One of the reasons why applications of PBR can hardly be found in the clinical literature may be the lack of statistical software to perform these analyses. Recently, Xiadong et al. provided the R-package PBIR which can be easily applied within the open-source software R [8]. Due to the special situation that cGvHD first response to treatment in REACH3 was counted up to week 24, we have generated our own R-codes and used PBIR R-package for validation purposes only (PBIR would have cut the curves at week 24).
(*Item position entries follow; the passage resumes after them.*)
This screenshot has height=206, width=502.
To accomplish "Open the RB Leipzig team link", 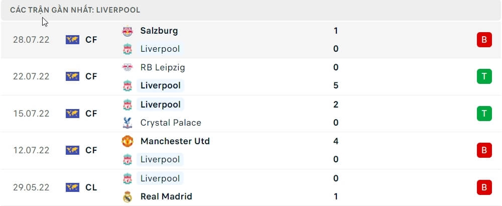I will click(164, 67).
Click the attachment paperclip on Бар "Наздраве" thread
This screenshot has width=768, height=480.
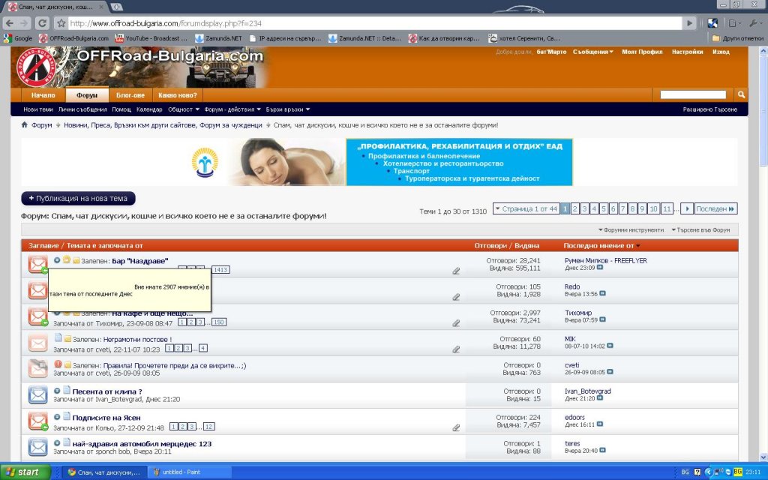click(456, 271)
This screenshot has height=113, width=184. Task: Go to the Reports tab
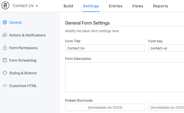[x=161, y=6]
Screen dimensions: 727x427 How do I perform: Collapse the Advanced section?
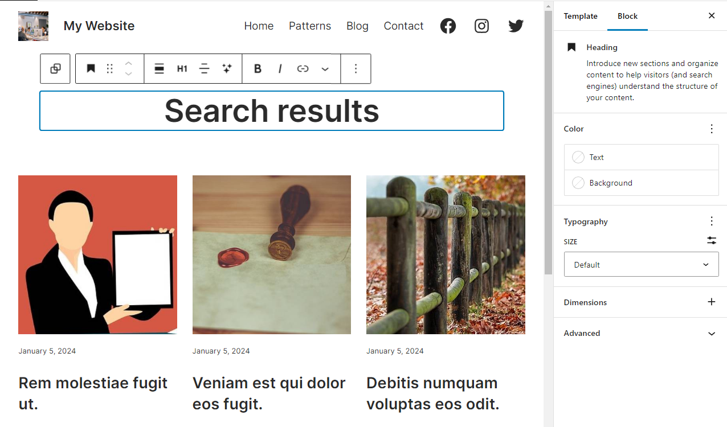[711, 333]
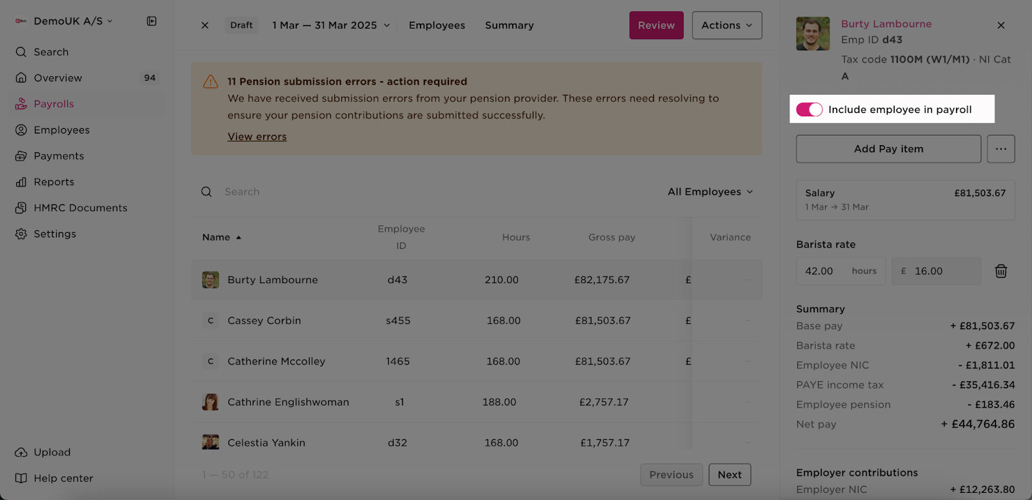Click the Barista rate hours input field

click(840, 271)
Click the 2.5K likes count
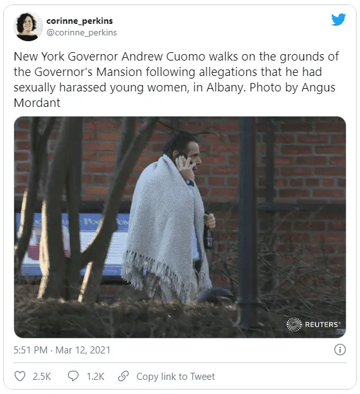360x394 pixels. tap(42, 377)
It would also be useful to have a formal statistical test for comparing the treatments with respect to PBR. We do not elaborate on this topic here for two reasons. Firstly, the difference of PBR curves including pointwise 95% confidence intervals (Fig. 4) allows a good visual comparison between treatment arms, and provides sufficient evidence that the difference between the curves is statistically significant. Secondly, to our knowledge, a statistical test providing a direct generalization of the usual log-rank test is not yet available for the situation described in this paper; its development is subject of forthcoming work. Considering a parametric estimation of PBR curves using the exponential distribution, Ellis et al. proposed a statistical test by comparing the area under the PBR curves (referred to as expected duration of response, EDoR) between treatment arms [5]. Other alternatives (such as a log-rank test of time in response from entering the response state until leaving it for the absorbing state, potentially setting time in response to 0 for those patients who went from state 0 straight to state 2) are conceivable, but a thorough discussion of their properties, interpretational restrictions and precise relation with the PBR curve is beyond the scope of this paper.

As illustrated with the data of REACH3 we strongly believe that PBR can serve as a meaningful efficacy endpoint for the assessment of cGvHD treatments, in addition to ORR/BOR and failure-free survival (FFS) which are recommended as endpoints for clinical trials by the NIH clinical design working group [9]. Compared to these established endpoints PBR provides a more comprehensive summary of treatment efficacy because it integrates several aspects of the treatment benefit (time-to-response, duration of response) into a single measure. Whereas time is not taken into account for ORR/BOR, FFS describes the time to treatment failure only but does neither assess if patients respond to treatment nor the time to response. Further clinical input would be required to include PBR into an updated cGvHD response guideline, also to ensure that consistent criteria are applied across future clinical trials. For example, a clear definition of response duration and end of response would be required. The current guidelines postulate to ‘document durability of response and to determine whether continued treatment is needed to maintain response’ and state that ‘Efforts to document the durability of response are strongly encouraged’, but do not provide clear definitions of response durability [1, 9]. Finally, PBR represents a useful endpoint measure which could be applied for all diseases and indications, for which clinical benefit is assessed by response to treatment in the context of time, demonstrating further utility outside of the cGvHD treatment landscape.